Despite the police raid, Blockade Australia still went ahead with their week of action, attempting to disrupt the Sydney CBD in order to demand action on climate change.
This led to numerous other arrests. A number of activists were even surrounded and arrested while having a picnic in a suburban park the day after a protest.
Those arrested were given strict bail conditions restricting them from entering the CBD, non-association orders with a list of over 20 people, a ban on using encrypted messaging apps like Signal, while those from outside NSW were given between 24 and 72 hours to leave the state.
Real climate criminals
The real criminals are not protesters but the fossil fuel companies and governments destroying the planet. The NSW government is backing Santos’ destructive coal seam gas project in the Pilliga Forest near Narrabri, and has done nothing to stop Whitehaven’s effort to expand its coal mining operation there, which would make it the most polluting thermal coal project in Australia.
Despite decades of warnings governments are still not taking the action needed to avert climate catastrophe. Disruptive protests are vital to building the pressure needed to force action.
Unionists, students, environmental groups and other activists all need to unite to defend the right to protest and support those charged under NSW’s anti-protest laws.
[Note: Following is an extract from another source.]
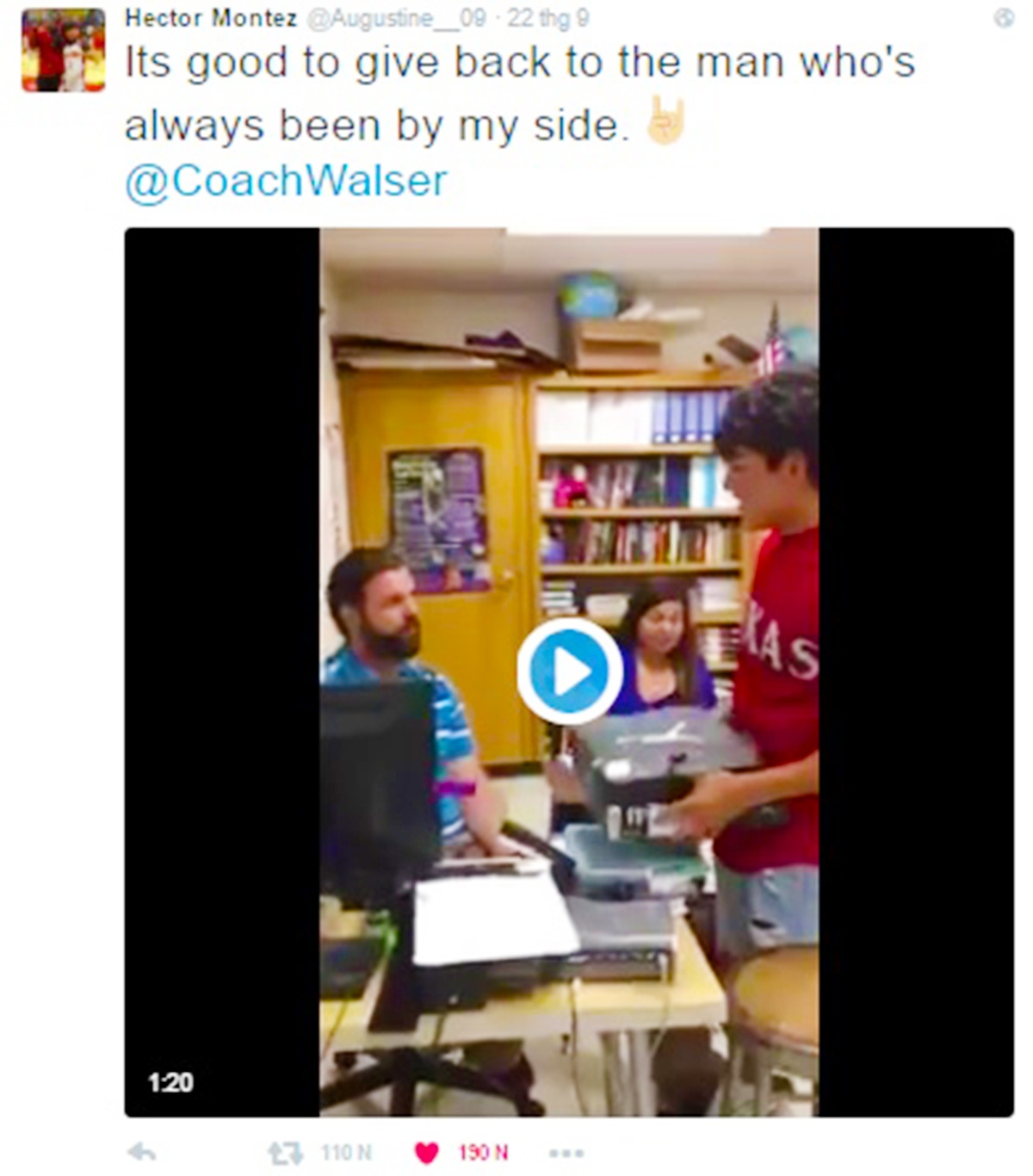
Task: Open the tweet via the 22 thg 9 timestamp
Action: [547, 18]
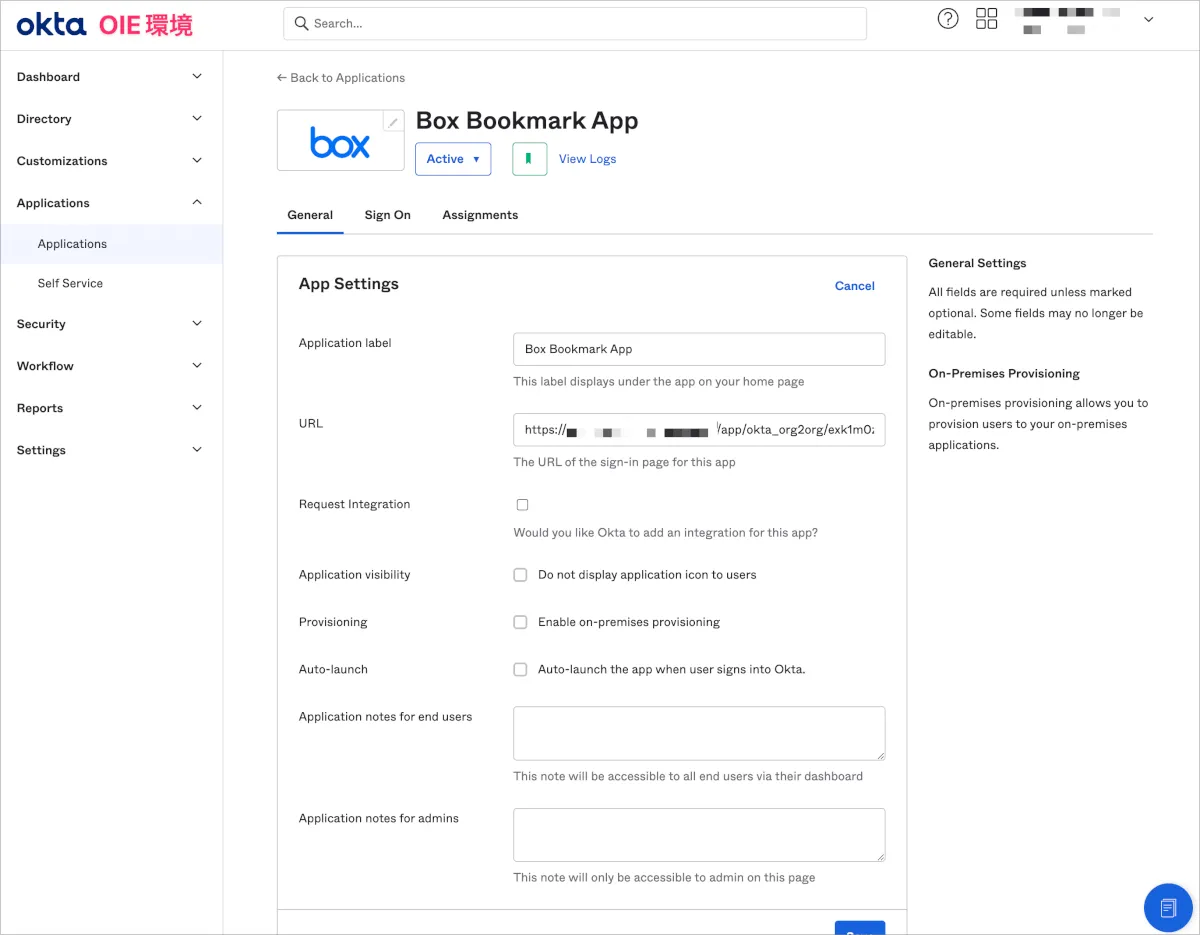Toggle Auto-launch the app checkbox
1200x935 pixels.
coord(520,670)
But direct action by small groups or individuals is not enough on its own to win climate action.
Disruptive action is essential, but it needs to be on a large scale, and part of a wider movement capable of mobilising serious numbers of people. Civil disobedience actions in the past such as the efforts to help refugees escape detention at Woomera in 2002 or the blockade at the Jabiluka uranium mine in 1999 have helped raised the political stakes and generated pressure for change, as part of broader movements backed by mass demonstrations and wider support.
But the most disruptive and powerful form of direct action is workers’ strike action, which has the power to raise the cost to the ruling class enormously by halting their profits. Workers have taken action in the past to oppose the Vietnam War, uranium mining, and to save parkland through construction Green Bans.
Workers can also be won to taking direct action opposing gas and fossil fuel projects, like Santos’ plan to exploit the Pilliga.
We need to build a climate movement that actively involves workers through the trade union movement and by agitating for strike action that includes demands on climate change. This means supporting a just transition and opportunities for fossil fuel workers to have stable, unionised jobs in the renewable energy sector.
In 2019 when school students went on strike, their actions were endorsed by many unions. Striking workers from Port Botany in Sydney joined one of the Climate Strike rallies.
We can’t allow the police repression against Blockade Australia to intimidate activists out of organising for climate action. Further solidarity actions and support will be needed when Blockade Australia activists are back in court, demanding police drop the charges and to call for an end to the criminalisation of protest.